For the first time in my three years of CrossFit, I walked the 200 meter run.
I am old. I work out a lot, and that makes me more tired than normal. These were the excuses that went through my head while walking home that day. While I was disappointed in myself, I concluded that perhaps my sixties would be the decade that I would have to admit I could no longer perform simple moves like jogging.
I needed a nap that afternoon, but never got around to it. By dinner, my fatigue was overwhelming. I remember shuffling around the kitchen preparing dinner for my husband, thinking a quick lie-down on the tile floor would really help. After dinner, I sat on the couch with my laptop propped open and started to feel chills. As I stood up to retrieve some notes off a table, I felt dizzy.
Something was very wrong. I asked my husband to bring me his blood pressure cuff, and after two readings came up exceptionally high I began to notice a very slight feeling of pressure in the middle of my chest. I asked my husband to get me to the nearest ER.
“In fact, call an ambulance,” I said, much to his surprise. “Something is wrong with me. I think I might be having a heart attack.”
The next thing I knew, I was lying flat on a table in an operating room about to have a routine angiogram. Suddenly, a doctor leaned over my head to tell me he found my blockage and what a very lucky woman I was.
Now I know exactly how lucky.
Heart attacks are still associated primarily with men. Tim Russert died when plaque ruptured his LAD artery and he had a heart attack. The same happened to James Gandolfini. Yet heart disease is the number one killer of both women and men in the U.S. The difference is that women often experience atypical symptoms like I did: fatigue and dizziness, feelings of coming down with a virus or the flu, back pain, jaw pain and chest pains.
The only reason I am still here is because I listened to my body. Perhaps being fit helped me to do so. I have been treated for high cholesterol since I was in my early fifties. Heart disease runs in my family. Since my heart attack I have learned that, unfortunately, the first sign that you have heart disease is usually death.

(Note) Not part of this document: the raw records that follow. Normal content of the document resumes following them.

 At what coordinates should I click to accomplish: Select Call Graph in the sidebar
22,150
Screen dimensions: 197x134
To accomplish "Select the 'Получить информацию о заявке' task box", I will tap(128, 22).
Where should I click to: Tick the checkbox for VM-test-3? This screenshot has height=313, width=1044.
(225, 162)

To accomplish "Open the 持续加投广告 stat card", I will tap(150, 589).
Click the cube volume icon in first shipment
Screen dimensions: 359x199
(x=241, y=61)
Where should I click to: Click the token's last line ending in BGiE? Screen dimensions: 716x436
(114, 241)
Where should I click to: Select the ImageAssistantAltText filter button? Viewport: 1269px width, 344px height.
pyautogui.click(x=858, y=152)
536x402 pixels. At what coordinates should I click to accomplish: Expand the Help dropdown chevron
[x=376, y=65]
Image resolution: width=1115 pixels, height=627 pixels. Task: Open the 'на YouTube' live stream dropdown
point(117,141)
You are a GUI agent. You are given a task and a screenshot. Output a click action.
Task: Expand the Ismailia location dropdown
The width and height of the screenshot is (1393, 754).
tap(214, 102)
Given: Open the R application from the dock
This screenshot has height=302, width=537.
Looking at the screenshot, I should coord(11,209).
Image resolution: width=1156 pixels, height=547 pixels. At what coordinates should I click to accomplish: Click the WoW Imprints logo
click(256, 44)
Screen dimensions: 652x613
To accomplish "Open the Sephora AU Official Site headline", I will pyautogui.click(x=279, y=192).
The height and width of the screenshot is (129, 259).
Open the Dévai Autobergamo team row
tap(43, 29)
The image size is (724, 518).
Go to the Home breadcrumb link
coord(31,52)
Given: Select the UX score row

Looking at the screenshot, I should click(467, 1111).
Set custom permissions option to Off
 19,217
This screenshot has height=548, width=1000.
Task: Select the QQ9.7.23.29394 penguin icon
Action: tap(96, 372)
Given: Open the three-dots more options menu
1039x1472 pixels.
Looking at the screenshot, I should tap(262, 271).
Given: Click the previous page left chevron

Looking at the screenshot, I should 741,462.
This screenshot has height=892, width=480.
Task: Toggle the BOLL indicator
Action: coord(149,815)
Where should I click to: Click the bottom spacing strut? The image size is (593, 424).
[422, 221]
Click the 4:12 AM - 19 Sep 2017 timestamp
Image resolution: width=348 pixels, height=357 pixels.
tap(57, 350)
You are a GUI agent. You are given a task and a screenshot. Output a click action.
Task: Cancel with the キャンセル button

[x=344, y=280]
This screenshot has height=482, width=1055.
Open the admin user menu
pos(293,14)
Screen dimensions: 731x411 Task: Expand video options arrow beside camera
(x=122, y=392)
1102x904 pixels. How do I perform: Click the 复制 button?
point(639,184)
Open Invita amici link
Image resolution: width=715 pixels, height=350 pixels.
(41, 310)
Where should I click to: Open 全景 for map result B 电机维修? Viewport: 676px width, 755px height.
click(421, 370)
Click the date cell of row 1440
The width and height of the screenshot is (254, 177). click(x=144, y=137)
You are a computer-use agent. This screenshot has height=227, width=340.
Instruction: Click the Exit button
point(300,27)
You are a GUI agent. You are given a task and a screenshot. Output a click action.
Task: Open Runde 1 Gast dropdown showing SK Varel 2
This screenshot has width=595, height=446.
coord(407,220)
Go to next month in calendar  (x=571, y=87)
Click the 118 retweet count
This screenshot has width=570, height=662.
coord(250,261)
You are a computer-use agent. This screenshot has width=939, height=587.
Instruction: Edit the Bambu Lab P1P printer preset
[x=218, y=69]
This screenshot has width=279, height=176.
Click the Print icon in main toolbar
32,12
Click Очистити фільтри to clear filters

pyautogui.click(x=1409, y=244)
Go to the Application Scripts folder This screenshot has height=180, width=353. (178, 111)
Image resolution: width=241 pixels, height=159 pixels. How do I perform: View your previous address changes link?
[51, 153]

In the late 1970s I spent an evening with Carrie Fisher. I was dating William Hurt, and, together with Carrie and the actor John Heard, we attended NY Fashion week and then had dinner at a restaurant on the Upper West Side. I sat next to her. She was funny, smart and very warm. I tell the story of my own heart attack to honor her. I hope her death helps raise awareness about the many subtle symptoms of heart disease in women and the importance of exercise.
Last week I graduated cardiac rehab. My doctor’s advice is to keep up the cardio workouts and remain the oldest CrossFitter at my box.